Le Dauphiné Libéré, 30 juillet 2008

Huiles plaisir, huiles vertus

par Marie-France Batard

"La rivière des arômes" se remarque de loin. Pas parce que son bâtiment est imposant. Mais parce que les essences qui y sont créées trahissent son existence, dès lors que l’on quitte la route qui mène au vieux village de Rosans pour emprunter un chemin caillouteux, en face du jardin public. Tout au bout se trouve donc la distillerie de Jean-François Roussot et Dominique Jégouic. Il est jeudi, peu avant 17 heures, Jean-François allume l’alambic pendant que Dominique installe ses fioles d’huiles essentielles, d’eaux florales, ses huiles de massage, sels de bains et sirops avant d’accueillir le public venu assister à la distillation de tilleul ce jour-là. Cet ancien prof d’histoire, qui a aussi travaillé dans le développement territorial, s’est installé en tant qu’agriculteur sur le tard, en 2001. « Un choix de vie, pas un gagne-pain classique », confie-t-il. Sur leur exploitation d’un hectare et demi, Jean-François et Dominique sont producteurs, cueilleurs et distillateurs. Leur production est bio, avec un cahier des charges du syndicat Simples. « Ici, on respecte la plante, l’espace naturel. Pour faire de la qualité, on pense qu’il ne faut pas travailler à grosse échelle. On récolte tout à la faucille ou au sécateur. On ne peut pas être compétitifs sur le marché de gros », souligne Jean-François Roussot. « Il y a de la place pour tout le monde »

L’hiver est calme chez ces deux agriculteurs.
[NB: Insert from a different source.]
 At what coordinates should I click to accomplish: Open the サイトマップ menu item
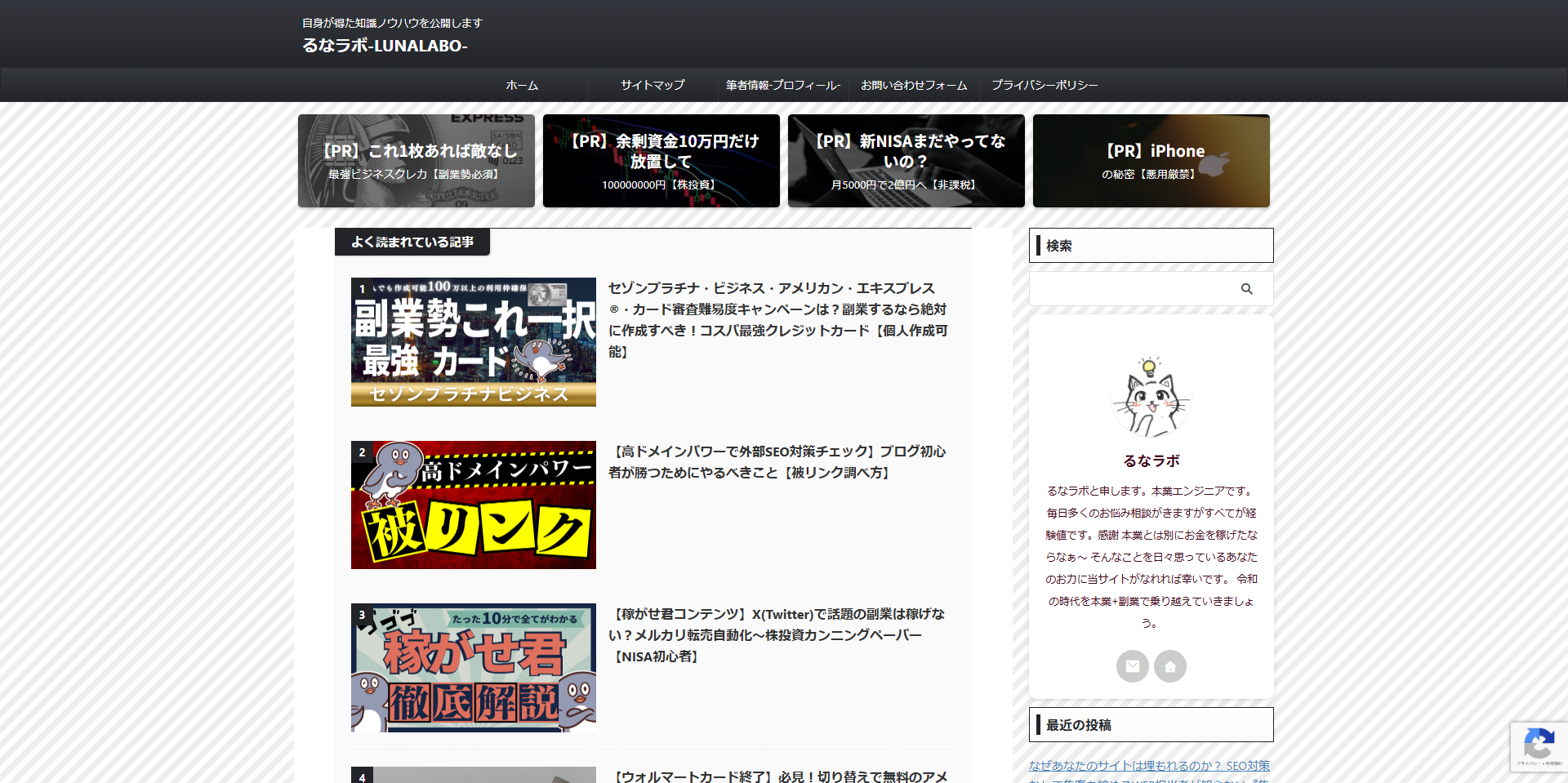point(653,85)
La distillation commence en mai et s’arrête en décembre. « On fait les fleurs au printemps, après les feuilles, les graines, puis les résineux en automne. » Lors d’une semaine classique en été, ils consacrent deux jours à l’entretien des cultures, deux jours à la cueillette sauvage, deux jours à distillation et un jour à la vente. Pendant les temps morts, ils s’occupent des mélanges et du conditionnement. La vente se fait sur place, par correspondance, lors de foires, marchés et autres salons, à travers des dépôts... « Chez nous, la lavande reste une référence, en huile essentielle surtout. Les gens commencent à s’intéresser aux eaux florales, faciles d’utilisation et efficaces. » Leurs clients sont généralement des personnes qui consomment bio, ouvertes aux médecines alternatives. « Il y a de la place pour tout le monde », soutient Jean-François. Désir de transparence

Il est maintenant 17 heures, les groupes arrivent à l’exploitation et se massent autour de l’alambic. Jean-François entame son explication, bien rodée, sur l’histoire et le fonctionnement de la distillerie. Dominique, à côté, répond aux questions qui portent sur les vertus des plantes, la différence entre l’huile essentielle et l’eau florale, face, souvent, à des personnes déjà bien renseignées sur la question. Recevoir des groupes, le couple y tient pour une question de transparence. « C’est un métier où il est facile de tricher. »

REPÈRES

LES PLANTES DISTILLÉES Jean-François et Dominique cultivent l’origan, la menthe, le thym, le lavandin, l’estragon, le bleuet, la mélisse, la coriandre, la camomille... Ils distillent aussi le genévrier, l’eucalyptus, le pin, le cyprès, de l’ortie, du sureau, du tilleul...

LA PRODUCTION Avec 100 kg de lavande, ils obtiennent 1 litre d’huile essentielle contre 100 litres d’eau florale. « Pour l’eau florale, on est dans un rapport de 1/1. L’huile essentielle, c’est différent. Avec 30 kg de camomille, on fait 25 ml d’huile essentielle par exemple », explique Dominique. L’eucalyptus et le lavandin sont des plantes au bon rendement, contrairement à la mélisse, à la camomille et à la carotte.

LE PRINCIPE La vapeur produite par l’alambic traverse la cuve où sont les plantes et se charge en principes actifs avant de passer dans la cuve de refroidissement. La vapeur, au contact du froid, va se condenser et créer le fameux liquide.